Produced by the World Bank’s Global Indicators Group under the Women, Business and the Law (WBL) program, “I Want to Break Free: How Laws and Social Norms Open Doors for Women” tackles a central puzzle in gender equality: why legal reforms that look strong on paper often fail to deliver equal economic outcomes for women. Drawing on a systematic review of 130 studies across countries and regions, the paper shows that laws do not work in isolation. Social norms, shared beliefs about what women and men should do, decide whether laws are enforced, accepted, ignored, or resisted. This insight matters because global data show big differences in women’s work, pay, and safety even among countries with similar gender-equal laws.
Laws Change Rules, Norms Shape Reality
The paper explains that laws influence women’s lives in two ways. First, they have direct effects by removing legal barriers or granting rights, such as the right to work, own property, or be protected from violence. Second, they have indirect effects by signaling what society considers acceptable. These signals can encourage change, but they can also fail if social norms remain hostile. Importantly, the relationship runs both ways: norms shape which laws are adopted and how they are enforced, while changes in women’s economic roles can slowly reshape norms. Ignoring this feedback loop leads to overestimating what legal reform alone can achieve.
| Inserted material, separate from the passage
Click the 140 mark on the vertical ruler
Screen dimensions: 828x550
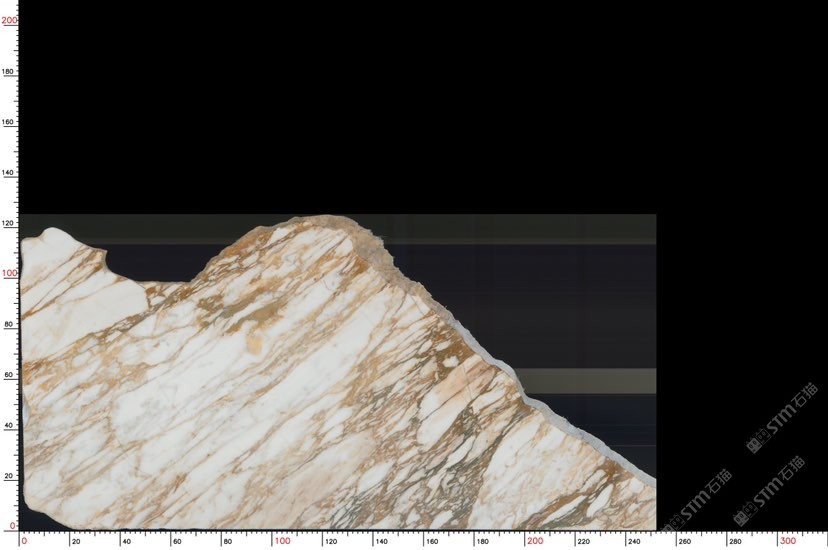pyautogui.click(x=9, y=173)
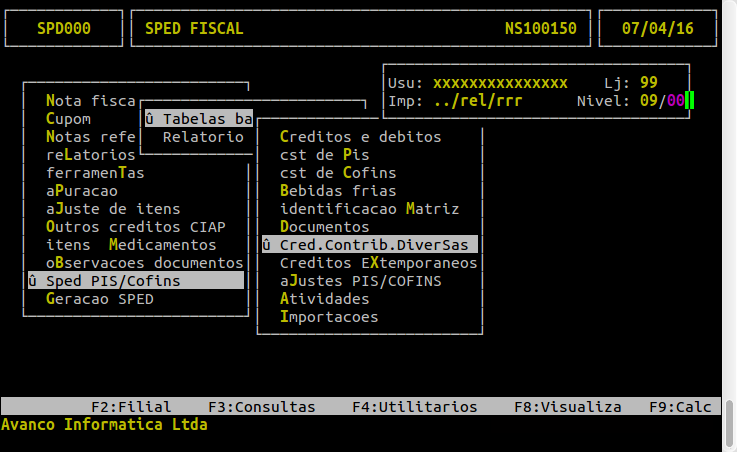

How Gender Norms Are Measured, and What’s Missing
Measuring social norms is difficult, and the paper carefully reviews the available tools. Qualitative methods like interviews and ethnographic studies provide deep insights into everyday life, but are hard to scale. Large surveys, such as the World Values Survey, Demographic and Health Surveys, Gallup World Poll, Afrobarometer, and the UN’s Gender Social Norms Index, allow comparisons across countries, but they rely on self-reported attitudes and often miss how norms are enforced or how people are punished for breaking them. A major gap identified throughout the review is the lack of long-term data, which makes it hard to see whether norms truly change after legal reforms or whether apparent progress is temporary.
What the Evidence Shows Across Women’s Lives
Using the WBL framework, the paper reviews how laws and norms interact across key areas of women’s lives. In safety, laws against domestic violence work best where norms already make separation or reporting socially acceptable; where stigma remains strong, legal protection is often unused. In mobility, women’s ability to move freely is limited not only by laws but by fear of harassment and social expectations, and some gender-segregated “safety” policies end up reinforcing stereotypes. In work and pay, norms about women’s roles in the home continue to shape labor supply, job choice, and wages, even after legal barriers are removed. Pay transparency laws have reduced gender wage gaps in some countries, but only where enforcement is credible.
Marriage, parenthood, and childcare show especially strong norm effects. Divorce and inheritance reforms improve women’s bargaining power mainly in societies where traditional norms are already weakening; elsewhere, families may find ways around the law. Caregiving norms mean women still bear most unpaid work, limiting the impact of parental leave and childcare policies. In entrepreneurship, social expectations about risk-taking and authority reduce women’s ability to benefit from credit and training, and there is little causal evidence that financial anti-discrimination laws boost women-owned businesses. In assets and pensions, property and retirement rules shape women’s long-term security, but reforms can provoke backlash when norms resist women’s economic independence.
What’s Missing and What Needs to Change
The study finds major gaps in existing research. Only a small share of studies examine laws and norms together; causal evidence is limited, and most research focuses on high-income countries. There is little systematic work on backlash, circumvention, or the social penalties faced by women who defy norms. The authors conclude that legal reform is necessary but not sufficient. To make laws work, policymakers must also invest in changing social norms through information campaigns, community engagement, legal awareness, and better data, especially long-term and mixed-method research. Without this combined approach, legal rights risk remaining symbolic rather than truly transformative for women’s economic empowerment.